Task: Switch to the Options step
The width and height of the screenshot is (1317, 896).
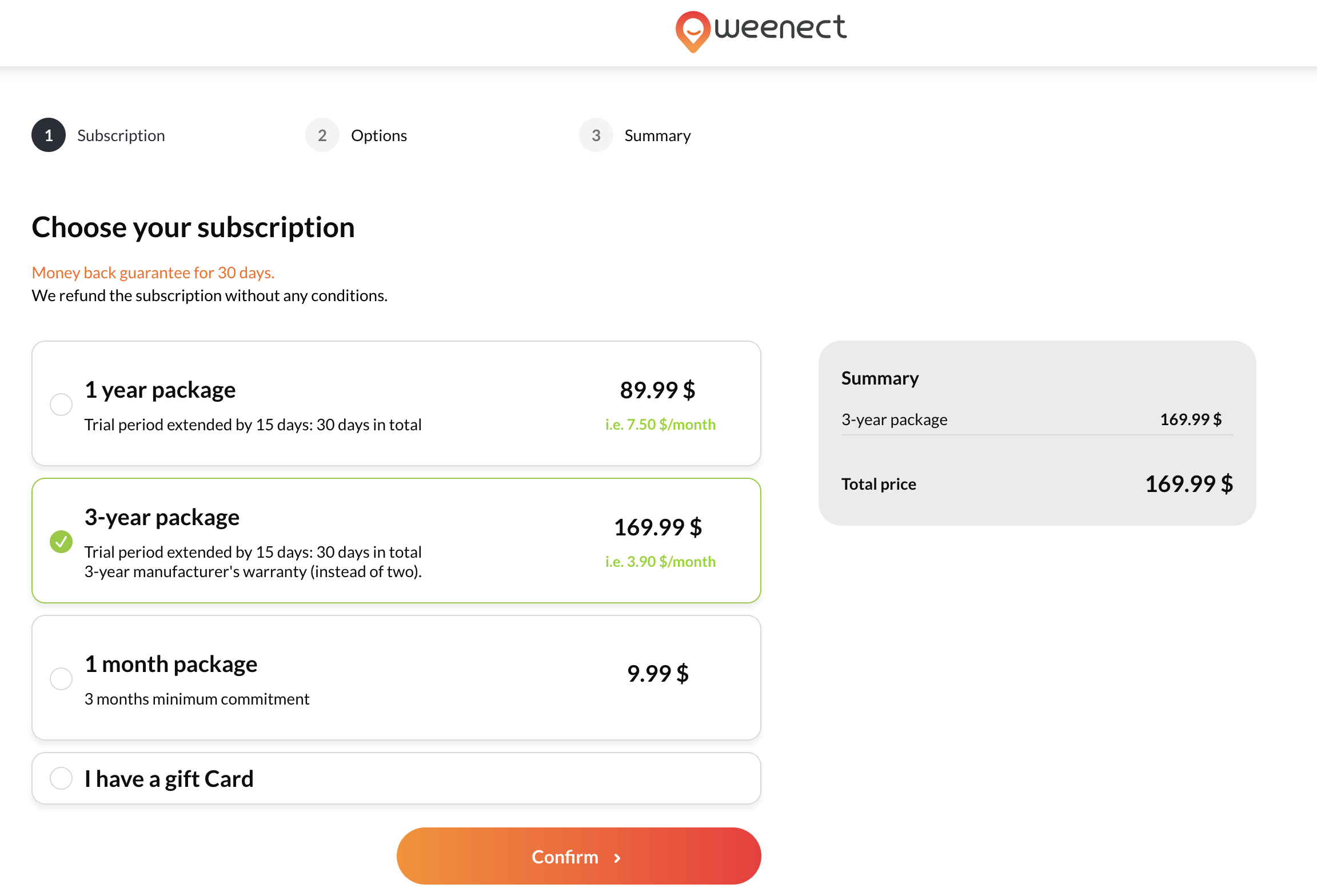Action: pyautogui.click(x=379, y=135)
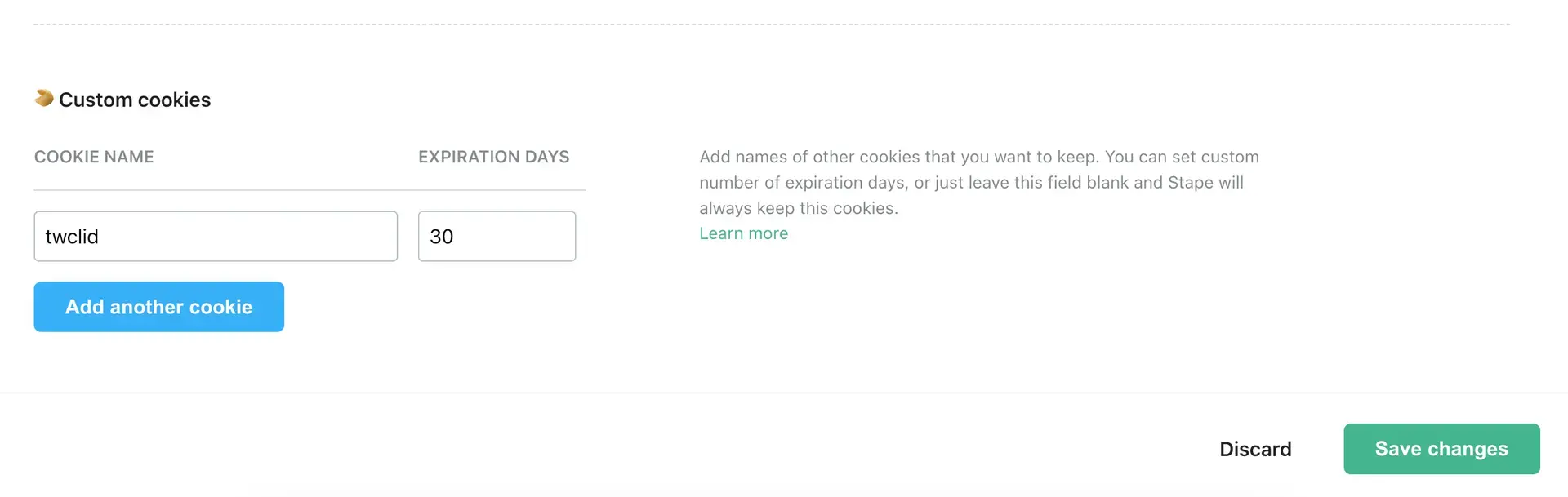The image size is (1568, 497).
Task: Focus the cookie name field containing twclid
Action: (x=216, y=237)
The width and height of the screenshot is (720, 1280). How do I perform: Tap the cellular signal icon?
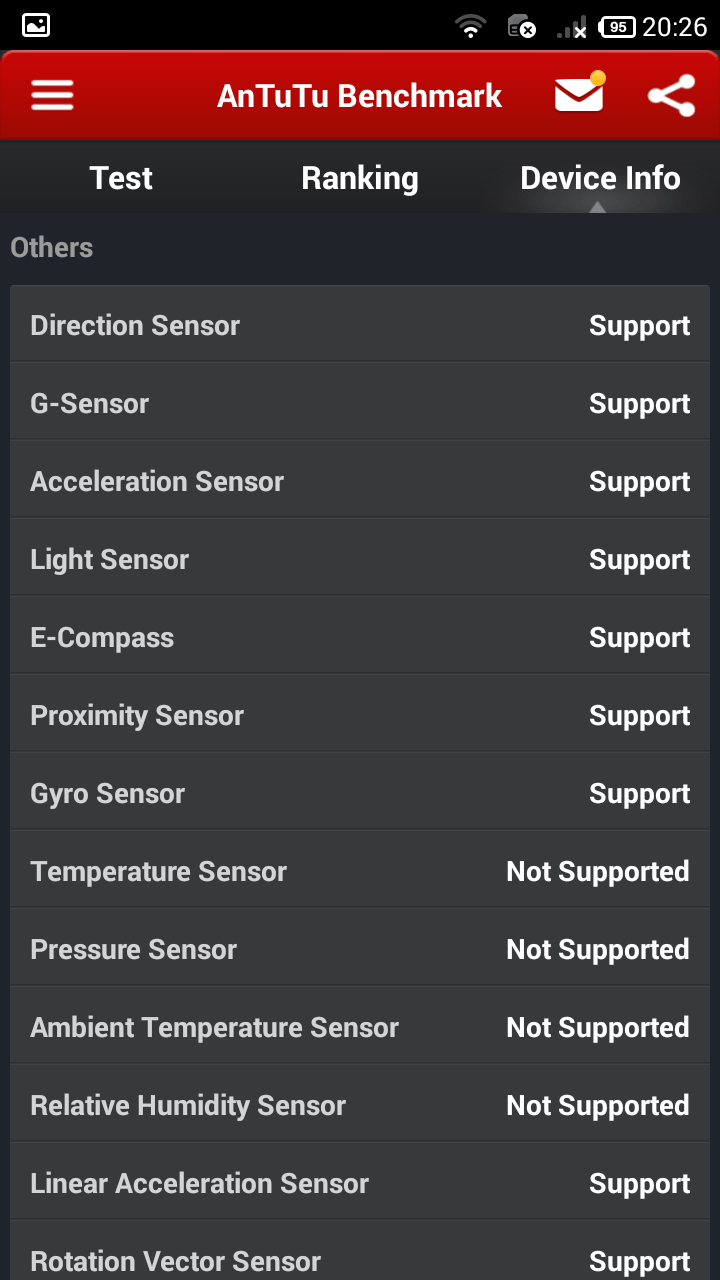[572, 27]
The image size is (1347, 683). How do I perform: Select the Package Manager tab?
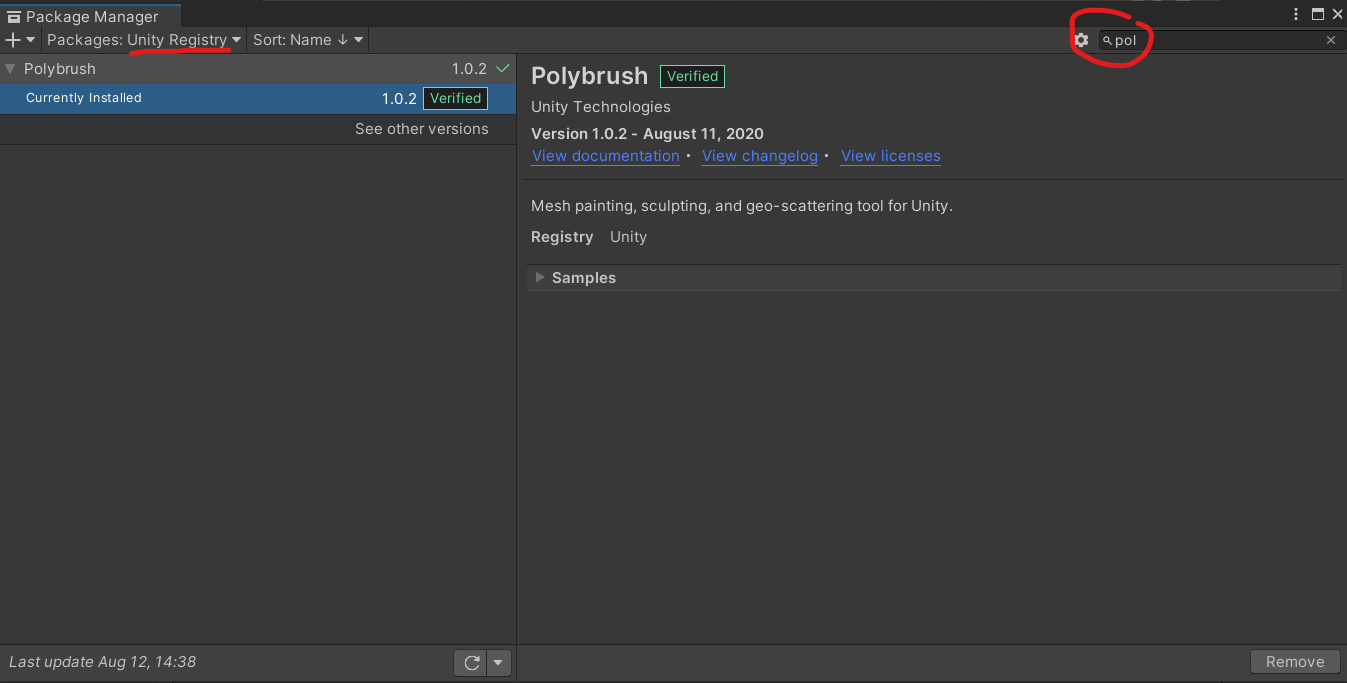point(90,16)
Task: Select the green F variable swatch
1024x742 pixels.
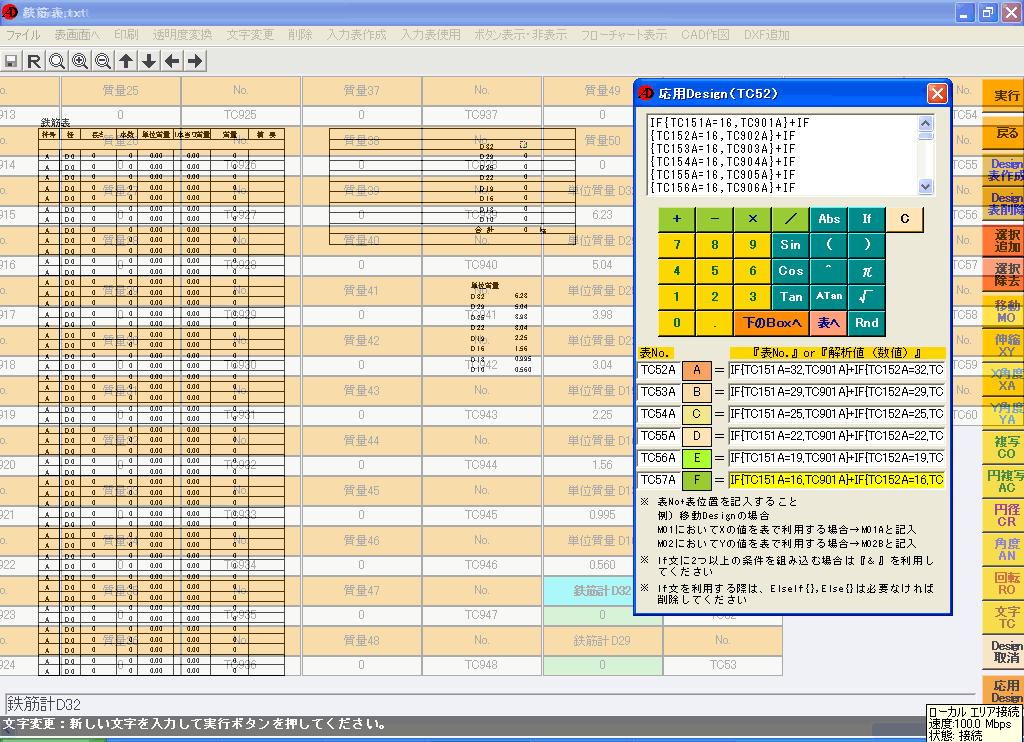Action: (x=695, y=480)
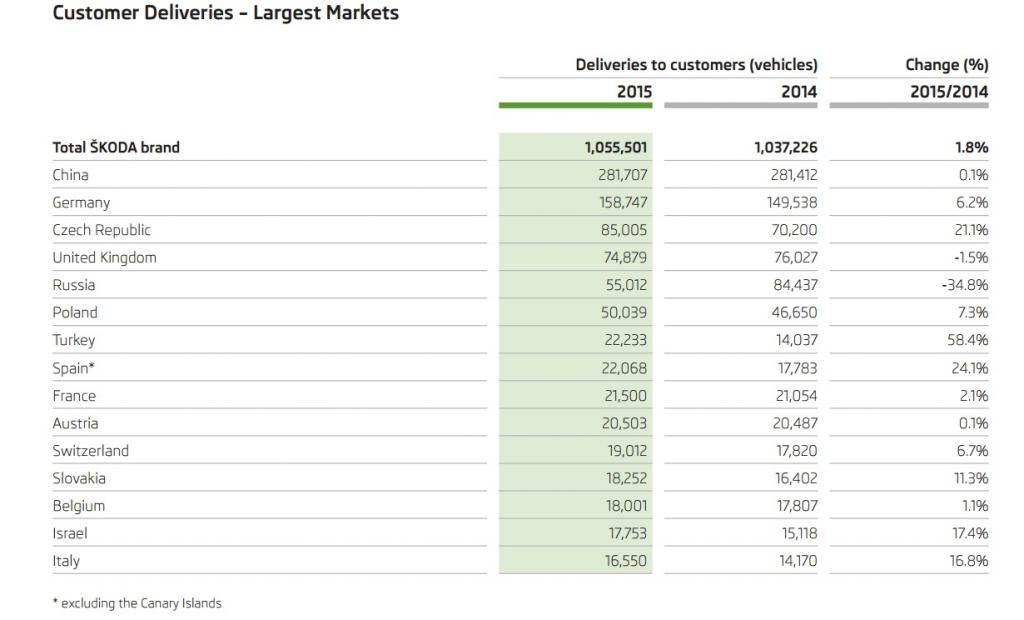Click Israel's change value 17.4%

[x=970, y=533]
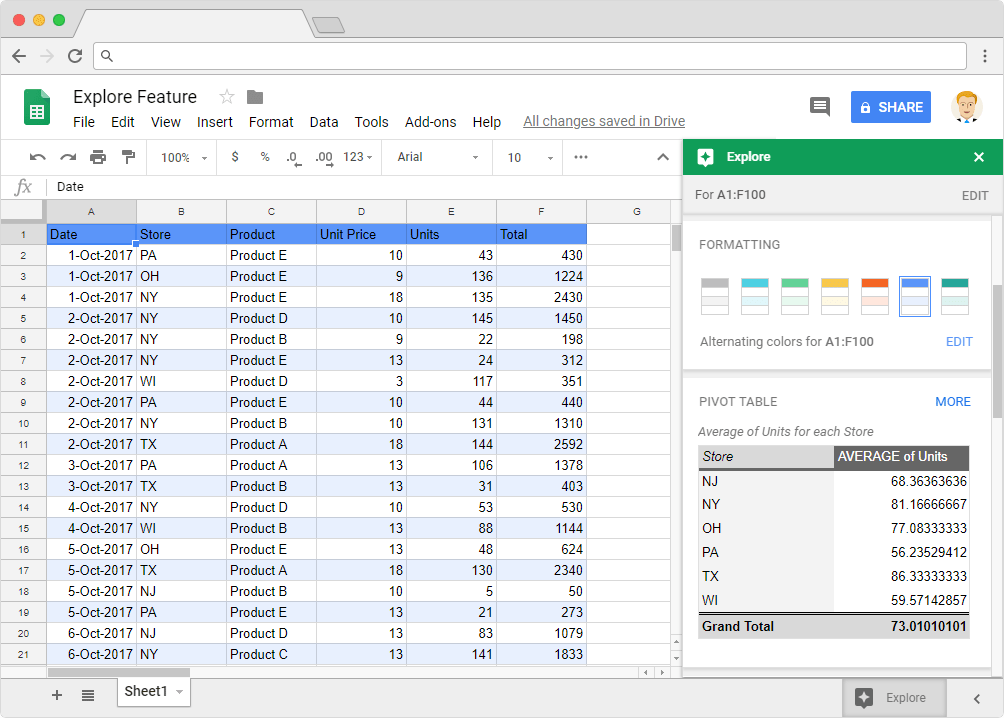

_____

## WHAT IS REQUIRED
The data above must be written out again without alteration, and the pictures in them must be excluded.

## EXERCISE OUTPUT
Task: Switch to the Options step
The width and height of the screenshot is (1317, 896).
Action: pyautogui.click(x=379, y=135)
The image size is (1568, 497).
Task: Focus the cookie name field containing twclid
Action: (x=216, y=237)
The width and height of the screenshot is (720, 1280). How do I perform: Tap the cellular signal icon?
[572, 27]
The image size is (1347, 683). How do I perform: Select the Package Manager tab?
point(90,16)
Task: Select the green F variable swatch
1024x742 pixels.
Action: (x=695, y=480)
Click Israel's change value 17.4%

[x=970, y=533]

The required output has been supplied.